Flatlined lifts the veil of secrecy on twenty-first century health care and delves into the realities of good people caught in a bad medical system. Dr. Guy L. Clifton, a practitioner as well as a policy advocate, reveals first-hand accounts of needless tragedy, such as the young man who died after a car wreck for lack of a bed in a qualified hospital and the surgeon who was dejected by the scarcity of resources needed to enable him to perform heart surgery on an uninsured man.

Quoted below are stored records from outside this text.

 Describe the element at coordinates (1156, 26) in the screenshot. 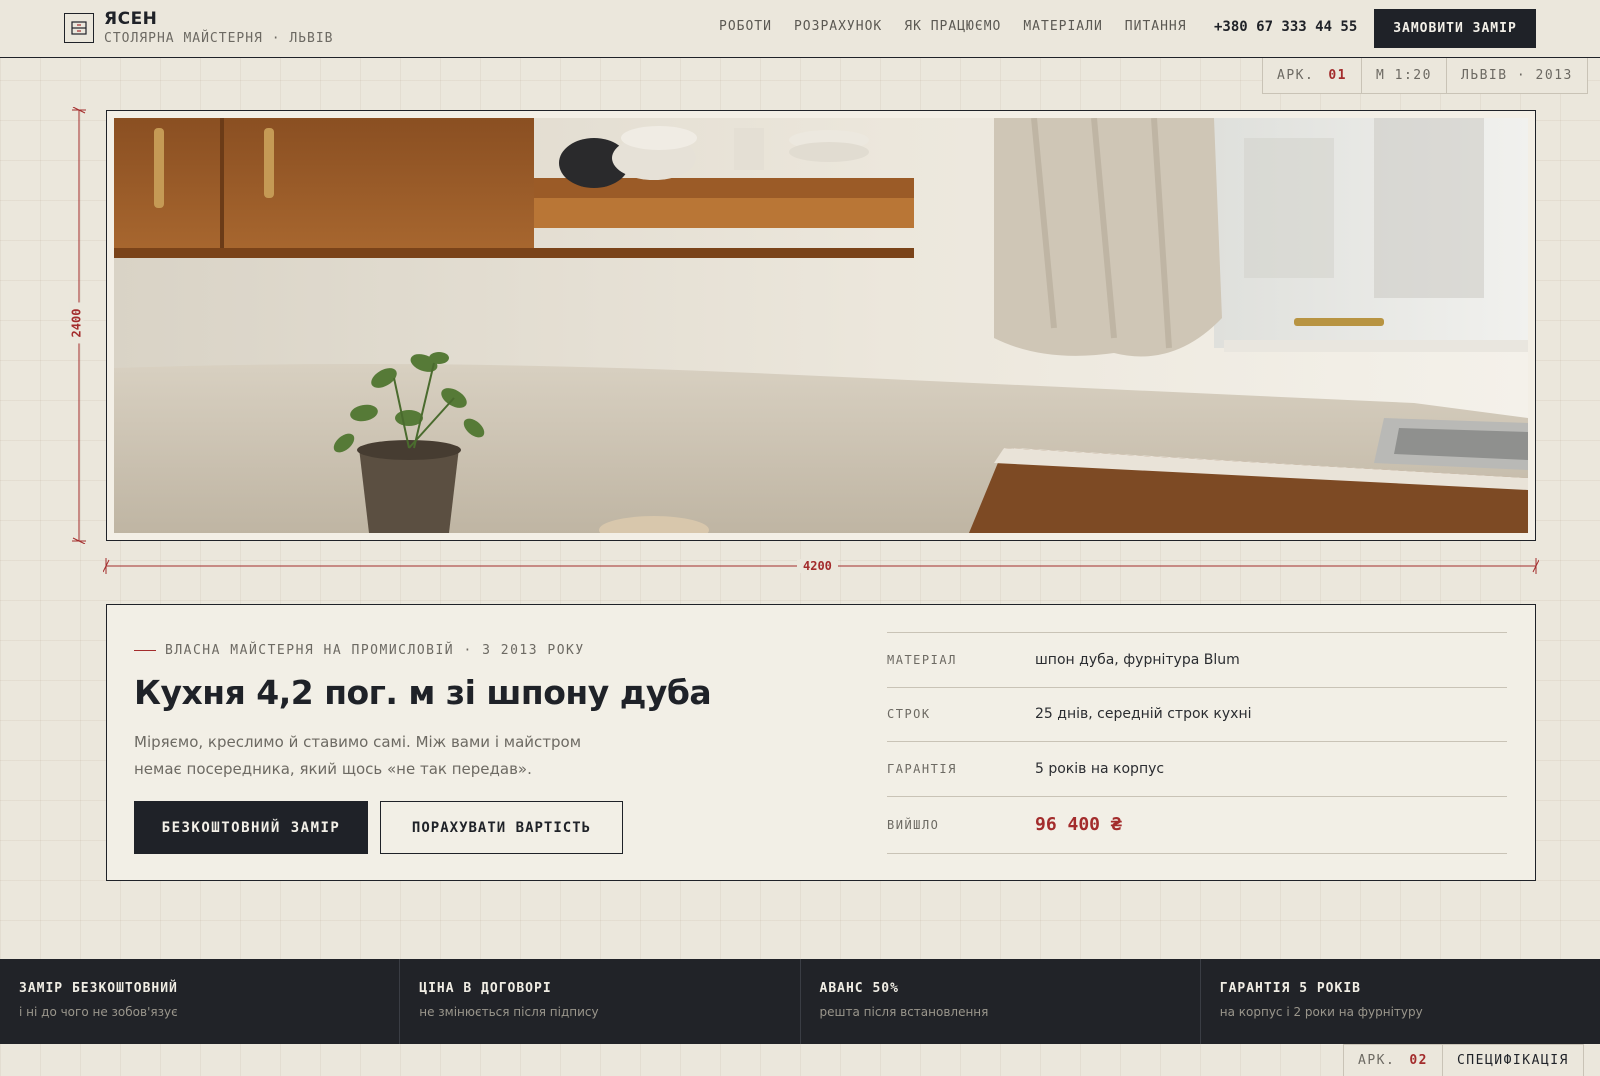

I see `nav-item-faq: ПИТАННЯ` at that location. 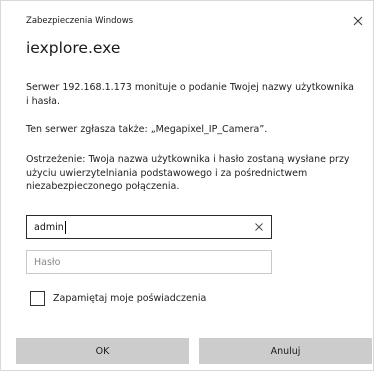 I want to click on clear-icon, so click(x=259, y=227).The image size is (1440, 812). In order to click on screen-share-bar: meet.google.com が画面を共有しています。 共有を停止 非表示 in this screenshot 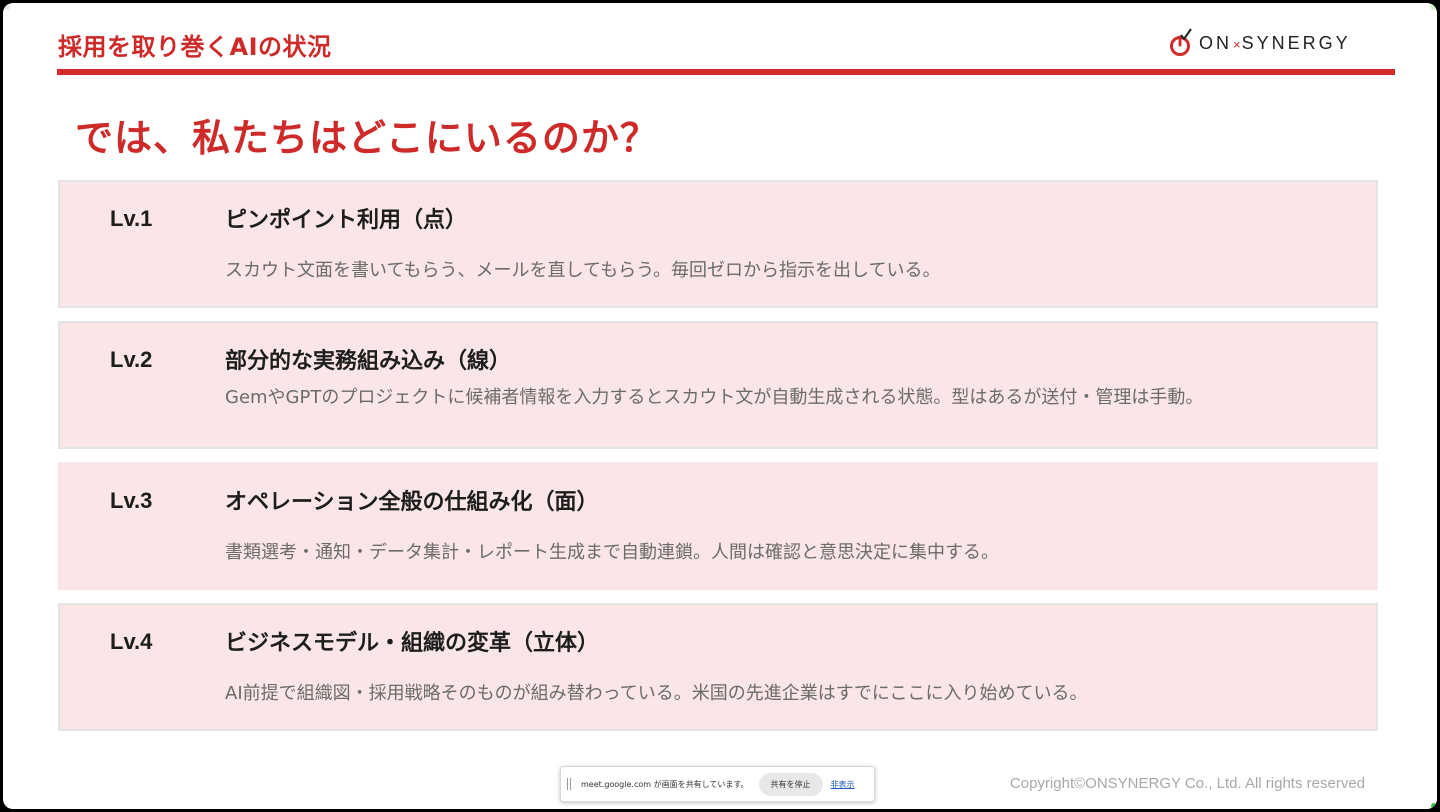, I will do `click(718, 784)`. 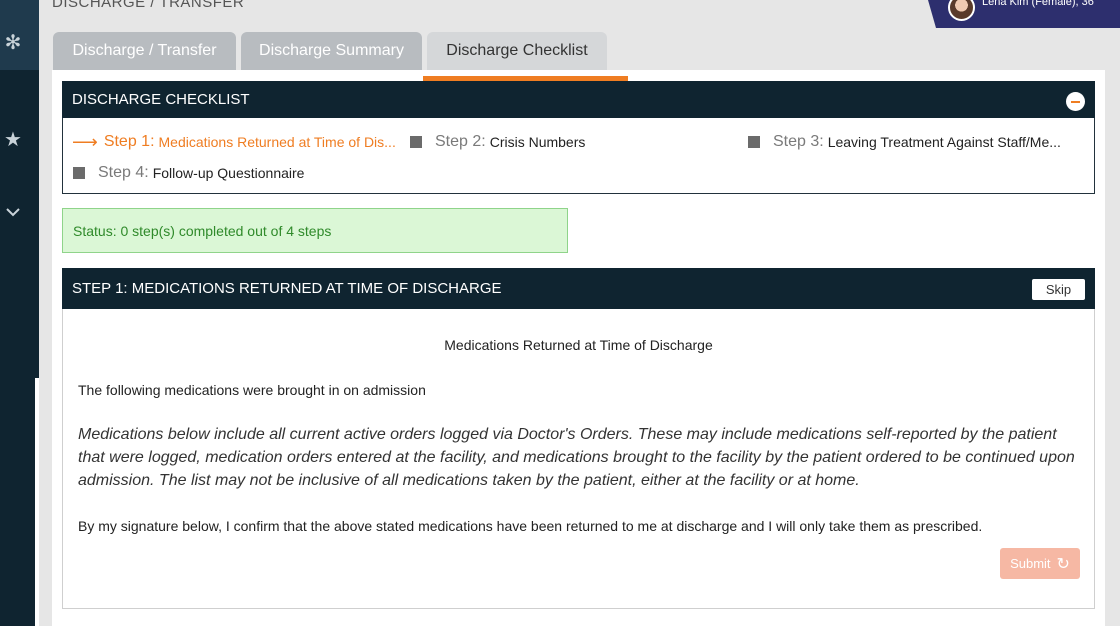 What do you see at coordinates (1030, 564) in the screenshot?
I see `submit-label: Submit` at bounding box center [1030, 564].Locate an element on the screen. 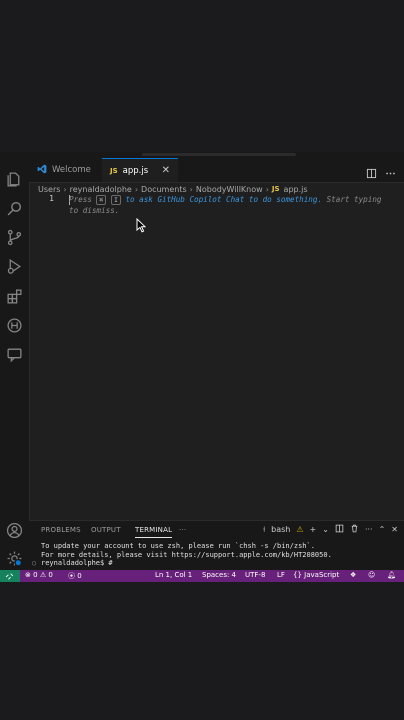  editor-actions is located at coordinates (381, 172).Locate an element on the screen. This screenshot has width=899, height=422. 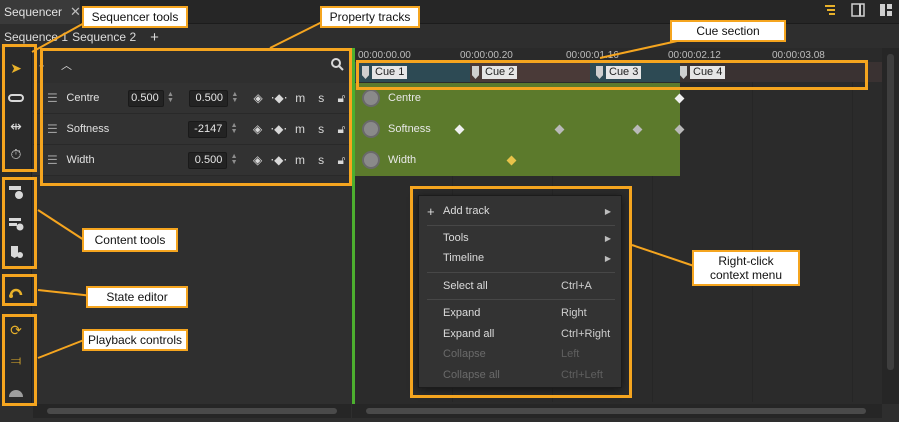
callout-content-tools-box is located at coordinates (20, 223).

Arguing that a lack of coordinated care and quality medical practice benchmarks result in high levels of redundancy and ineffectiveness, Clifton proposes that the key to reducing health care costs, improving quality, and financially protecting the uninsured, is to reduce wastefulness, and offers a solution for achieving success. Flatlined sounds the warning call: By 2018 Medicare and Medicaid will consume about one-third of the federal budget. American businesses now pay three times as much of their payroll for health care as global competitors, expected to worsen as health care grows at twice the rate of the U.S. economy. Based on his years of experience in policy and medicine, Clifton offers an attainable solution through the development of an American Medical Quality System.